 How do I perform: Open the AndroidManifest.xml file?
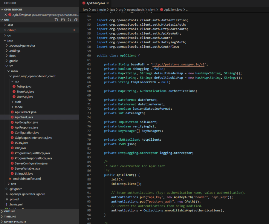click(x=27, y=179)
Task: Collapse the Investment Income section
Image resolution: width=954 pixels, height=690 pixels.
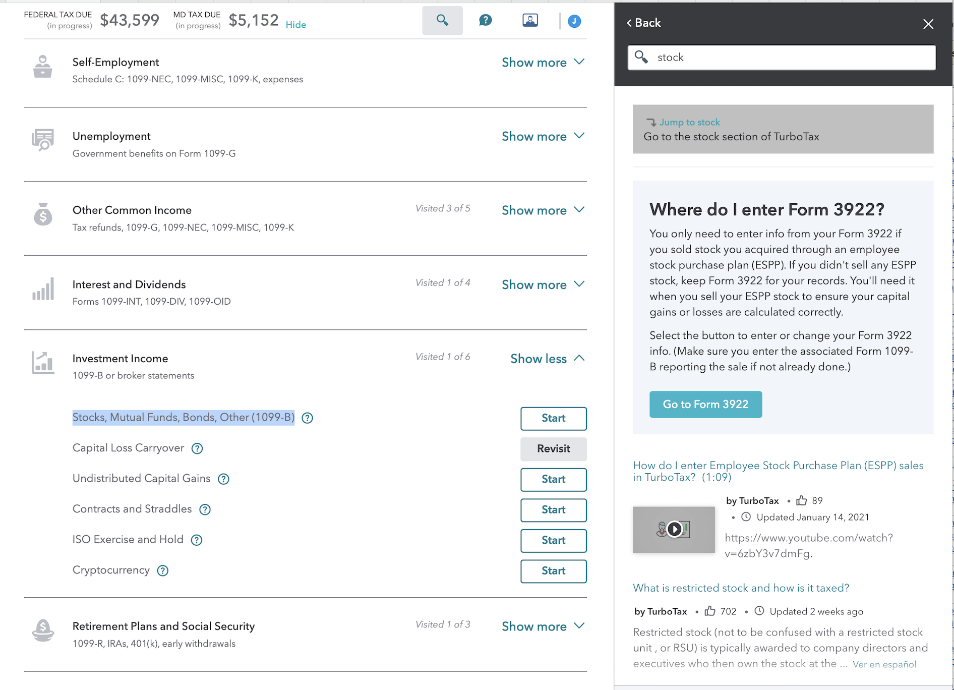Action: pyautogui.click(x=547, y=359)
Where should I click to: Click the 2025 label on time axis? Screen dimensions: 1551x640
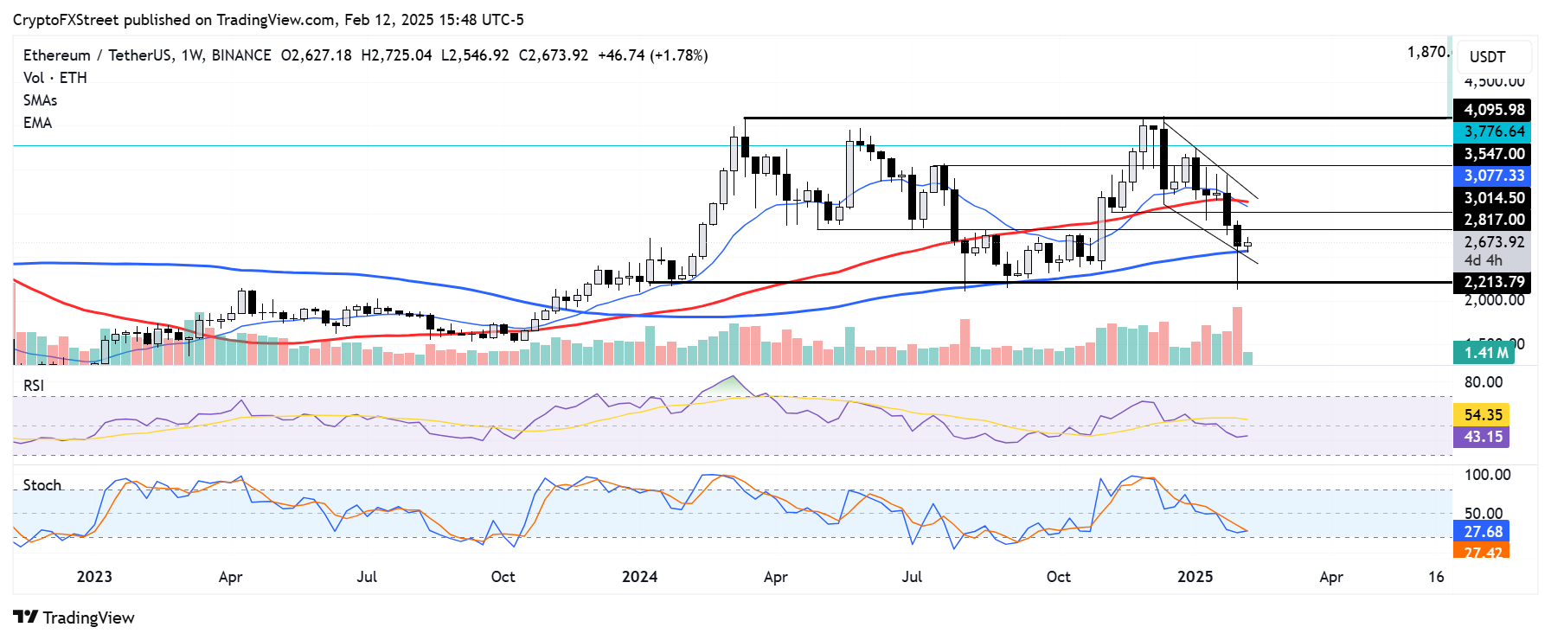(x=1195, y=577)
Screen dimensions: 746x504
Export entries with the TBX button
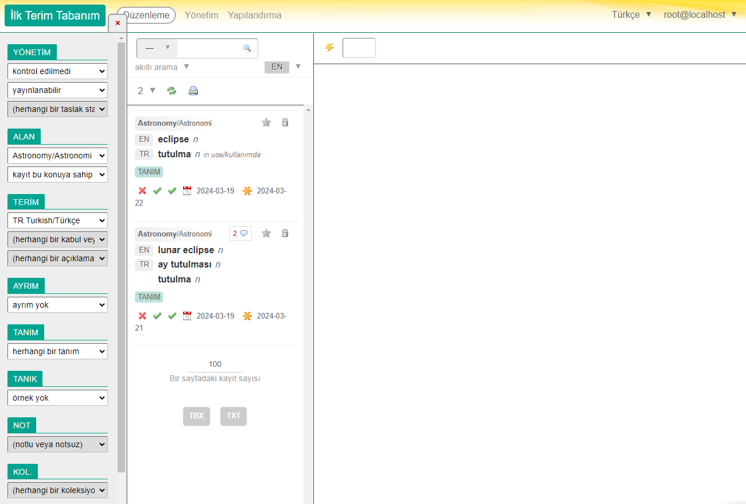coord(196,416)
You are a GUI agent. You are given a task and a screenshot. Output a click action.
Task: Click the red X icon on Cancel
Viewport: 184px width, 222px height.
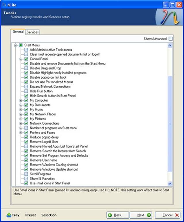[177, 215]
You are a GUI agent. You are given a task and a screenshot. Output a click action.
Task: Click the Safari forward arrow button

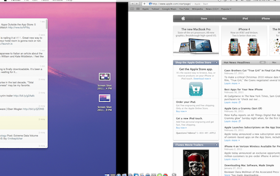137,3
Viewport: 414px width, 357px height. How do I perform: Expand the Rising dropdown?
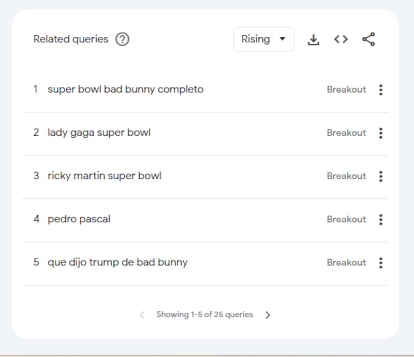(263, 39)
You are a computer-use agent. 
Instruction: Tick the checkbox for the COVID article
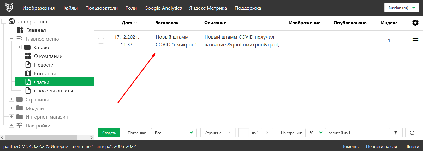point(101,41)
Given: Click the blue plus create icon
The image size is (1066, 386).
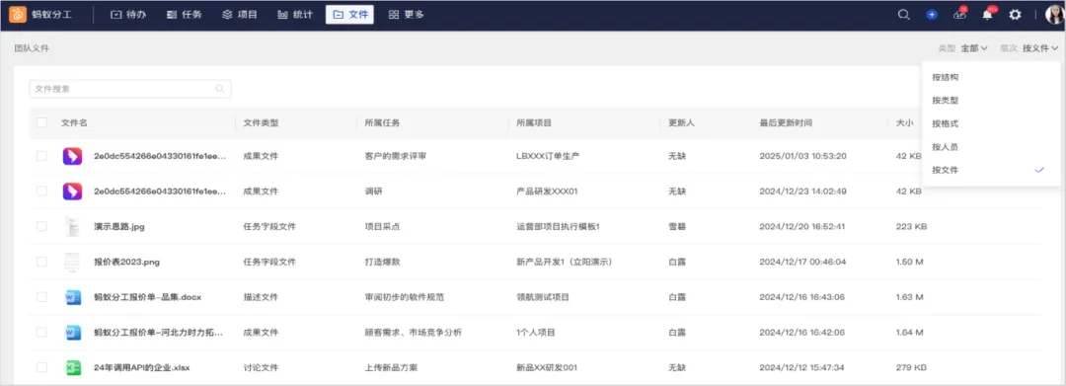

====

Exercise description: Output all the records, word for word, with no pictures in the copy.

Result below:
 How do I perform: Open the AndroidManifest.xml file?
click(x=27, y=179)
Task: Collapse the Investment Income section
Image resolution: width=954 pixels, height=690 pixels.
Action: pyautogui.click(x=547, y=359)
Where should I click to: Click the 2025 label on time axis? Screen dimensions: 1551x640
(x=1195, y=577)
Screen dimensions: 746x504
Export entries with the TBX button
coord(196,416)
You are a GUI agent. You are given a task and a screenshot. Output a click action.
Task: Click the red X icon on Cancel
Viewport: 184px width, 222px height.
[177, 215]
You are a GUI agent. You are given a task and a screenshot. Output a click action.
Task: Click the Safari forward arrow button

137,3
Viewport: 414px width, 357px height. How do I perform: Expand the Rising dropdown?
(263, 39)
You are a computer-use agent. 
Instruction: Tick the checkbox for the COVID article
point(101,41)
Given: Click the blue plus create icon
The image size is (1066, 386).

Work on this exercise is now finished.